Transcribe only part of the material below: the lines from the one containing "Given: Open the Choose a change dropdown" through the one containing "Image resolution: width=2420", inclusive, exactly as written.

Data for this exercise |

::::

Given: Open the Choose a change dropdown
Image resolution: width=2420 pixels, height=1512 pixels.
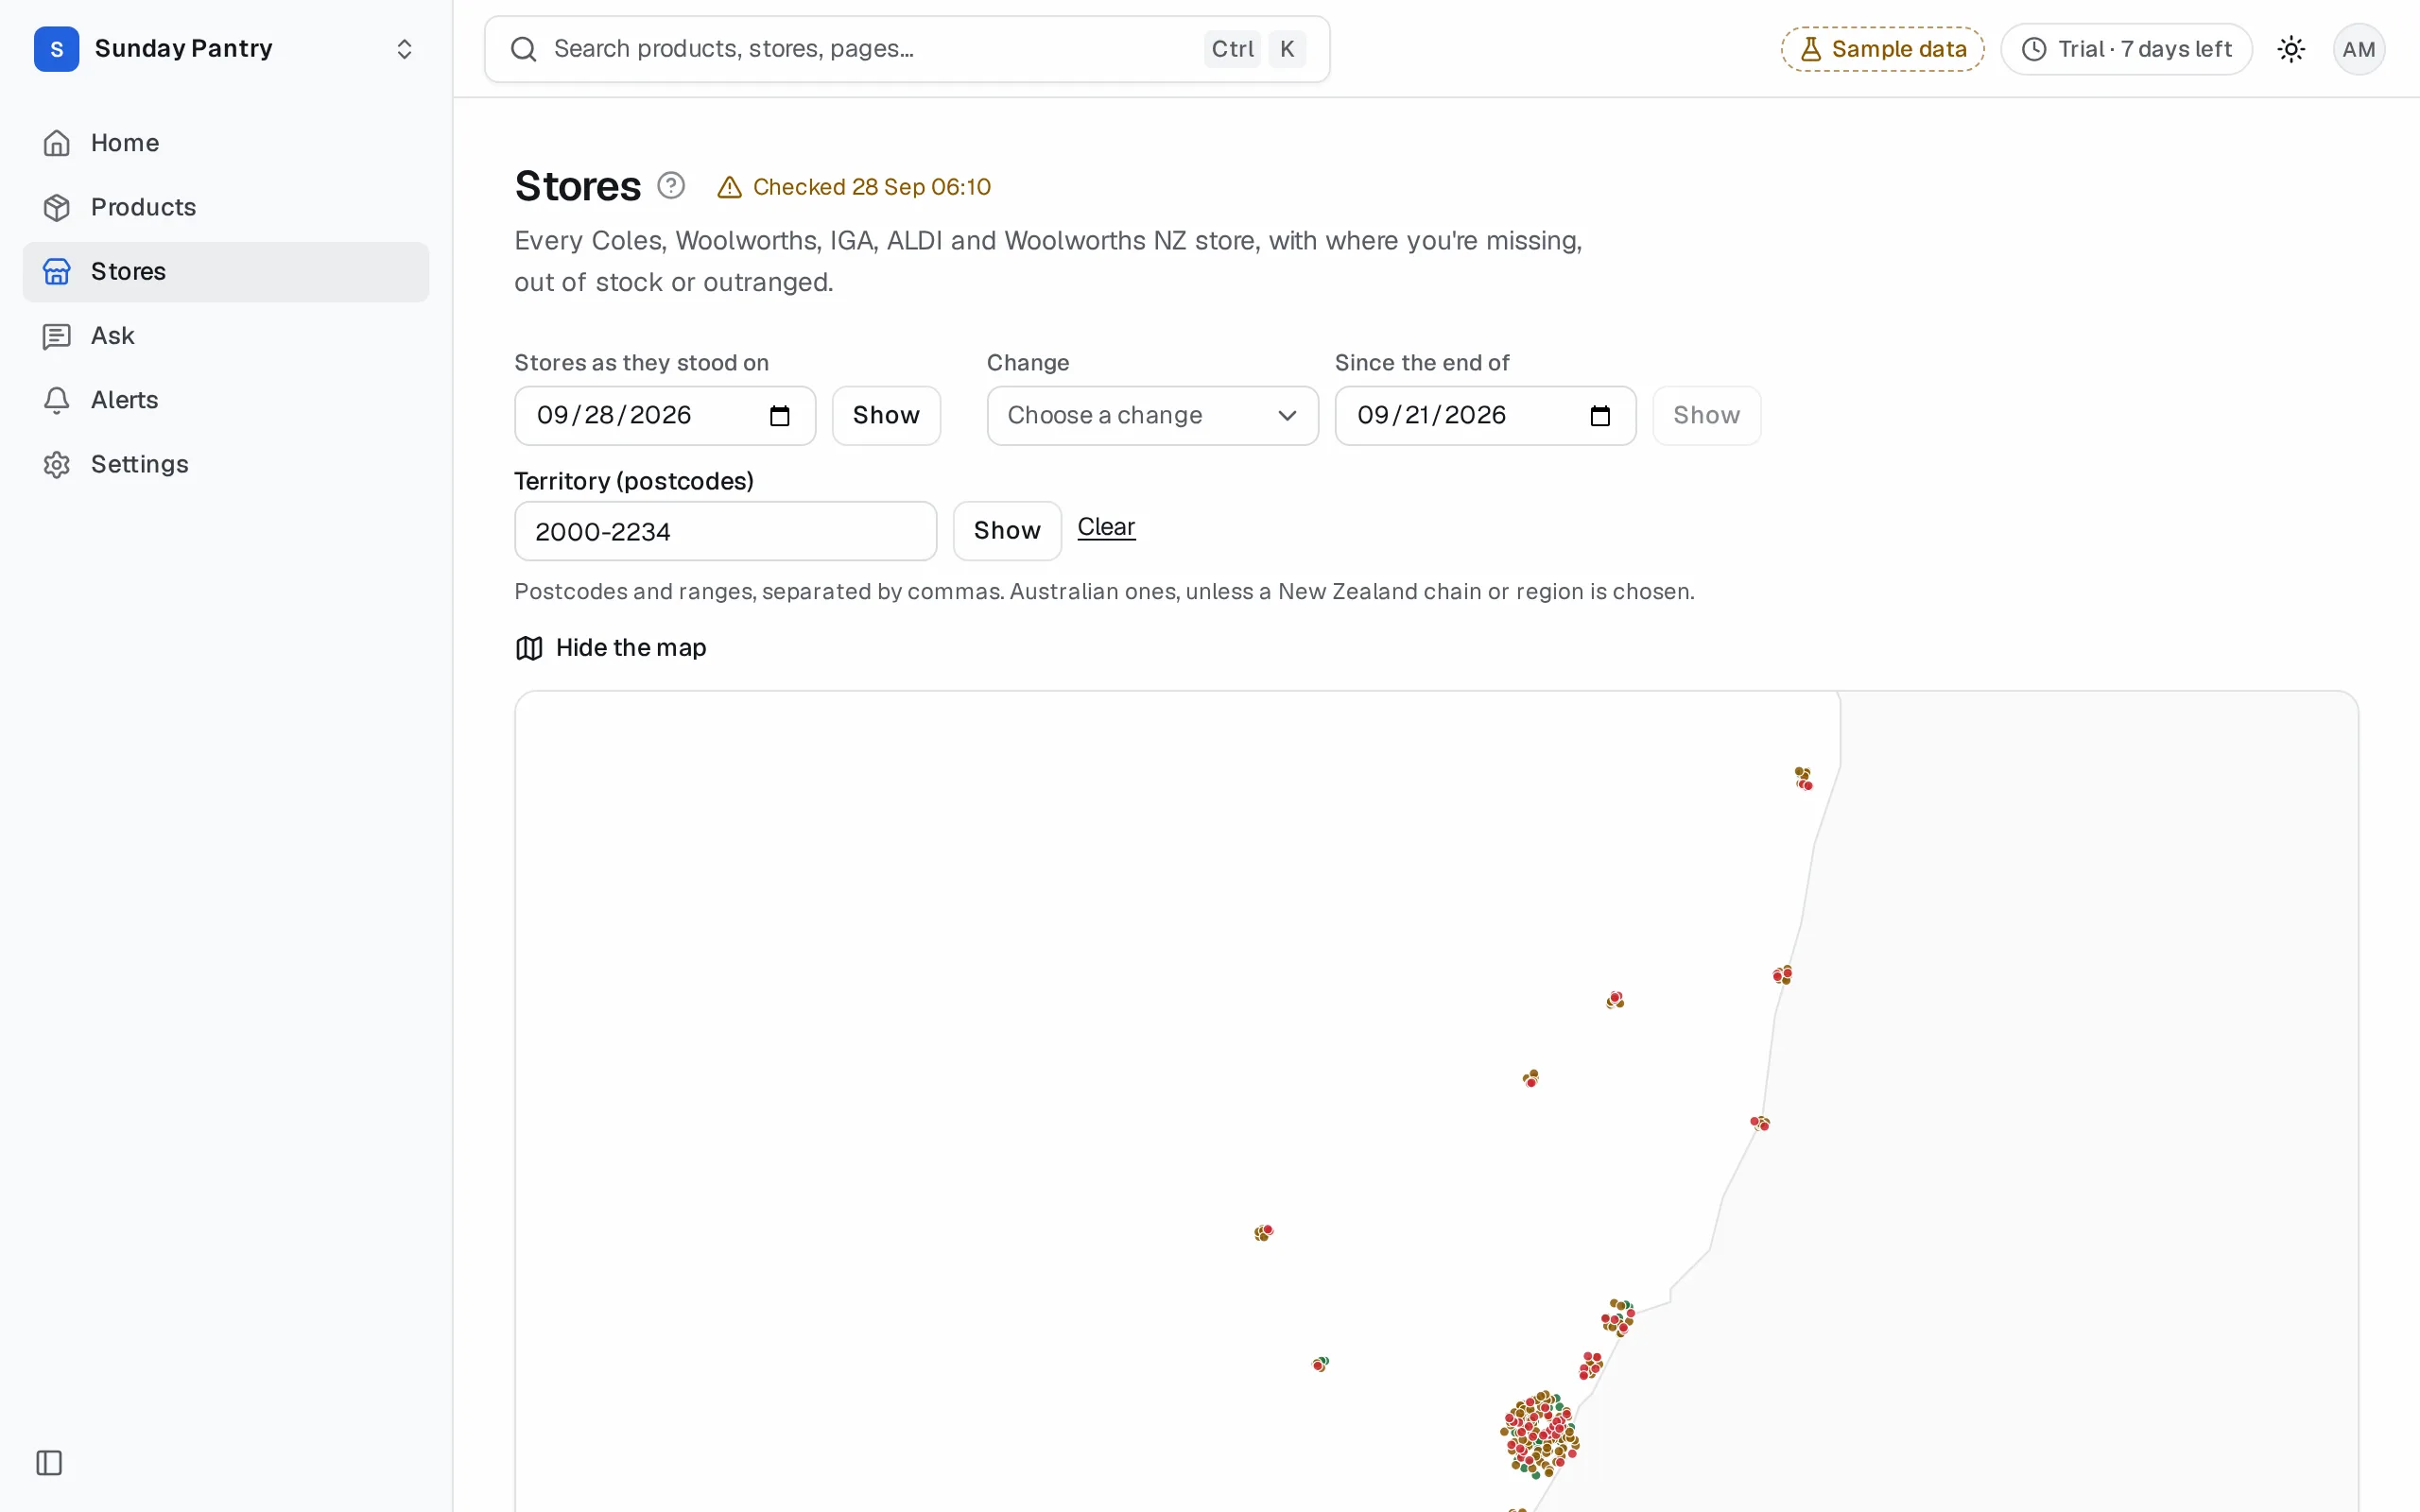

::::

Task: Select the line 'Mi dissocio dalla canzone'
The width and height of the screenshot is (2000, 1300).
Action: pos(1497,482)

::::

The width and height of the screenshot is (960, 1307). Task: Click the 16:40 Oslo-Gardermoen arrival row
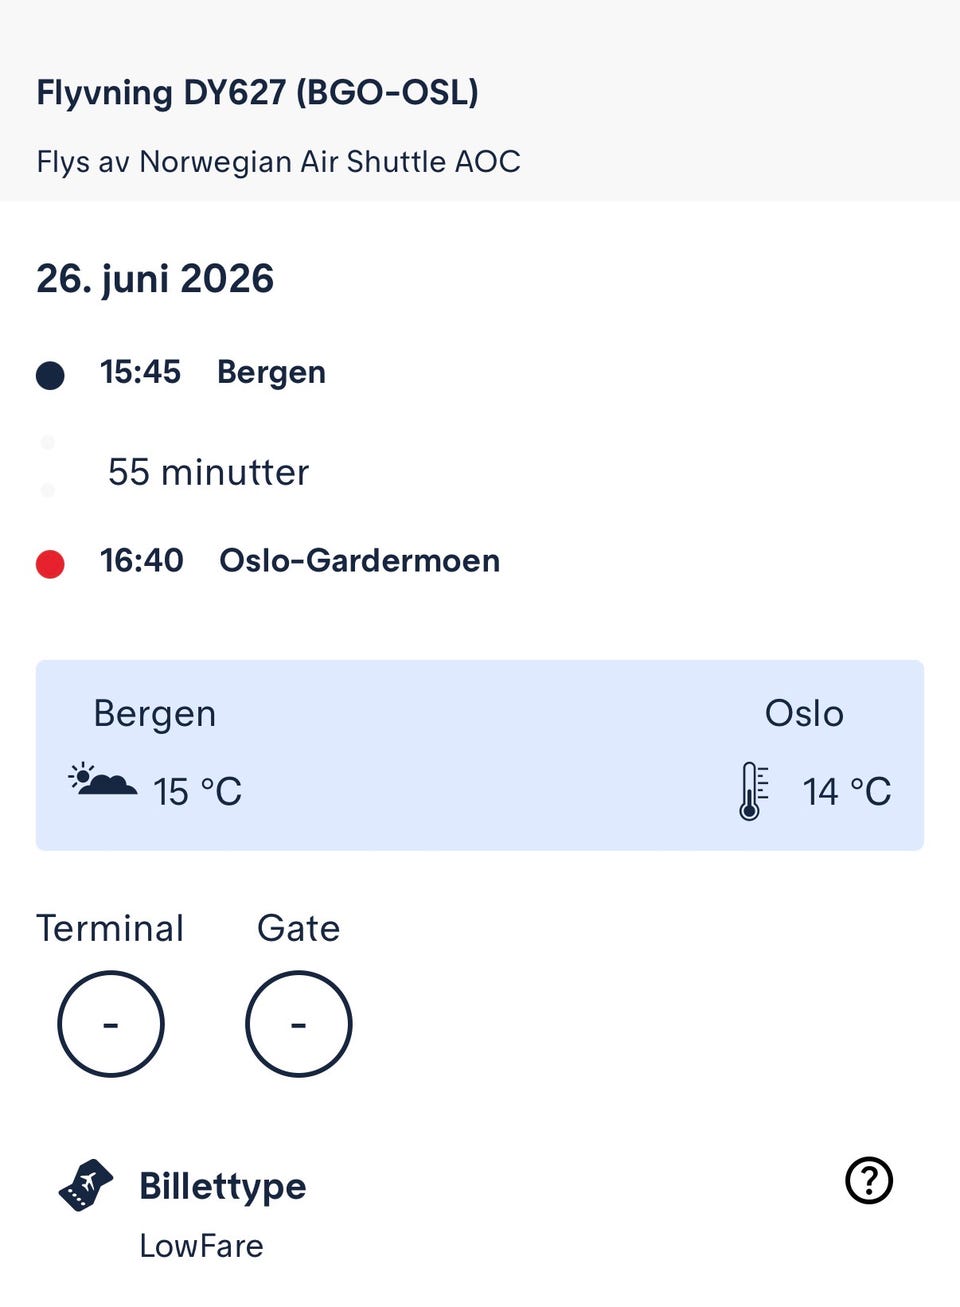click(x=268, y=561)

::::

Exercise result |
Given: Open the Choose a change dropdown
Image resolution: width=2420 pixels, height=1512 pixels.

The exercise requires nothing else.